List of UniPort gene names for a group of proteins.

Returns:
tuple of str
class pyproteome.data_sets.Sequence(pep_seq='', protein_matches=None, modifications=None)[source]

Bases: object

Contains information about a sequence and which proteins it matches to.

Attributes:
pep_seq : str

Peptide sequence, in 1-letter amino code.

protein_matches : list of ProteinMatch

Object mapping all proteins that a peptide sequence matches.

modifications : modification.Modifications

Object listing all post-translation modifications identified on a peptide.

is_labeled

Checks whether a sequence is modified on any residue with a quantification label.

Returns:
is_labeled : bool
is_underlabeled

Checks whether a sequence is modified with quantification labels on fewer than all expected residues.

Returns:
is_underlabeled : bool
to_tuple()[source]
class pyproteome.data_sets.ProteinMatch(protein, rel_pos, exact)[source]

Bases: object

Contains information about how a peptide sequence maps onto a protein.

Attributes:
protein : protein.Protein

Protein object.

rel_pos : int

Relative position of the peptide start within the protein sequence.

exact : bool

Indicates whether a peptide sequence exact matches its protein sequence.

to_tuple()[source]
pyproteome.data_sets.extract_sequence(proteins, sequence_string)[source]

Extract a Sequence object from a list of proteins and sequence string.

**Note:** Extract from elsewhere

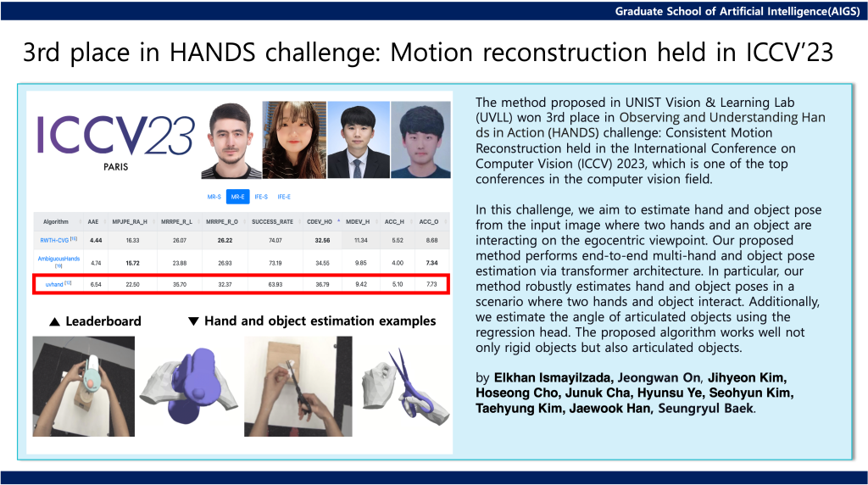Click the purple 3D bottle hand render
This screenshot has height=485, width=868.
tap(188, 387)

Does not set the Sequence.modifications attribute.

Parameters:
proteins : list of protein.Protein
sequence_string : str
Returns:
seqs : list of Sequence

pyproteome.data_sets.constand module

This module provides functionality for manipulating proteomics data sets.

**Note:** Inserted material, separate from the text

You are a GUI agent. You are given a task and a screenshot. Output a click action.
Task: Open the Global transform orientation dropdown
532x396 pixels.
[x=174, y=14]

Functionality includes merging data sets and interfacing with attributes in a structured format.

pyproteome.data_sets.constand.CONSTAND_METHODS = {'kde': <function <lambda>>, 'mean': <sphinx.ext.autodoc.importer._MockObject object>, 'median': <sphinx.ext.autodoc.importer._MockObject object>}

Methods to estimate the center of a data set’s rows or columns.

One of [‘mean’, ‘median’, ‘kde’]. ‘mean’: applies numpy.nanmean(), ‘median’ applies numpy.nanmedian(), and ‘kde’ applies levels.kde_max().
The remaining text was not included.